A Justiça de Estrela d’Oeste condenou o motorista José Edivaldo de Souza a pagar R$ 39.389,00 à seguradora Allianz Seguros S/A, a título de danos materiais por sub-rogação, após ser considerado o único culpado por um acidente de trânsito envolvendo uma motocicleta segurada.
A decisão, proferida pela 1ª Vara da Comarca (Processo 1006522−81.2024.8.26.0229), atendeu ao pedido da seguradora, que buscou o ressarcimento após indenizar seu cliente pela perda total do veículo. O caso girou em torno da responsabilidade civil do motorista, cuja manobra foi considerada a causa determinante do sinistro.
Conversão à Esquerda é Considerada Imprudente
De acordo com a sentença, a colisão ocorreu quando José Edivaldo realizou uma conversão imprudente à esquerda para entrar em um posto de gasolina, interceptando a trajetória da motocicleta Ducati segurada.
O réu alegou que o motociclista estaria em alta velocidade, o que configuraria culpa exclusiva da vítima.
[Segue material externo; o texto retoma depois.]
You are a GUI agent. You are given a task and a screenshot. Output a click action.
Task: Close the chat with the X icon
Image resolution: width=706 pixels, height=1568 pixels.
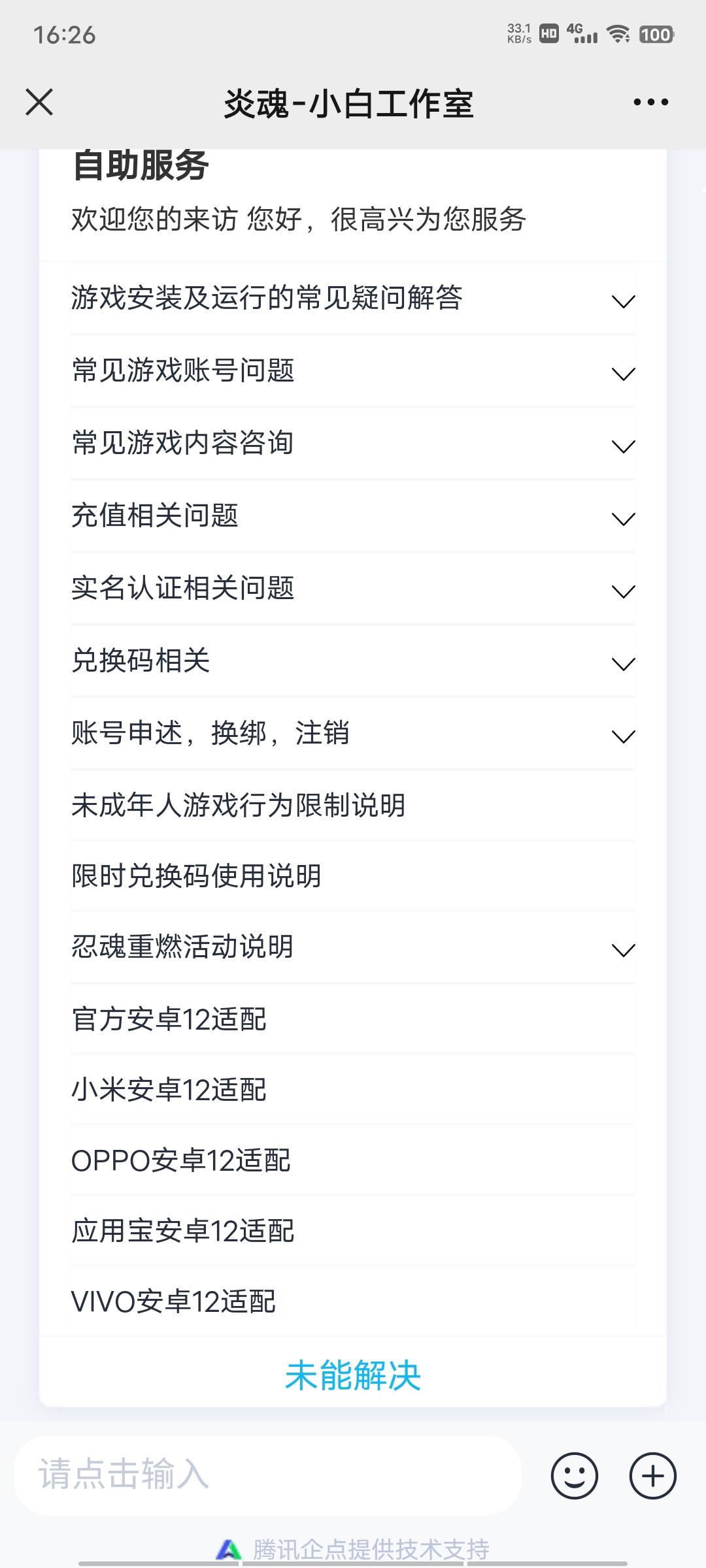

No entanto, o juízo rejeitou essa tese, classificando-a como “frágil e desacompanhada de qualquer elemento fático-probatório”.
A decisão foi categórica ao afirmar que, mesmo que houvesse excesso de velocidade por parte da motocicleta (o que não foi comprovado), a causa determinante do acidente foi a conduta negligente de José Edivaldo ao invadir a via de tráfego preferencial. “A lógica é simples, acaso a parte ré, José Edivaldo, não tivesse realizado a conversão imprudente à esquerda… a motocicleta Ducati, esta última teria prosseguido incólume, de forma segura e eficaz,” afirmou o magistrado.
Prejuízo Efetivo e Perda Total
O acidente resultou em perda total da motocicleta segurada. A seguradora demonstrou que o valor total orçado para os reparos, de R$75.534,24, superava 100% do valor de mercado do veículo na Tabela FIPE, que era de R$71.389,00.
Embora o motorista condenado tenha questionado a classificação de perda total, o tribunal confirmou o entendimento de que, para as seguradoras, essa condição é estabelecida quando o custo do conserto ultrapassa determinado percentual do valor do veículo.
O valor final da condenação de R$ 39.389,00 corresponde ao prejuízo efetivamente suportado pela seguradora: o valor que ela pagou ao segurado (R$67.008,50) menos o valor obtido com a venda do salvado (veículo sinistrado) em leilão (R$32.000,00).
A sentença condenatória incluiu, além do ressarcimento por danos materiais, o pagamento de custas processuais e honorários advocatícios de 10% sobre o valor da condenação.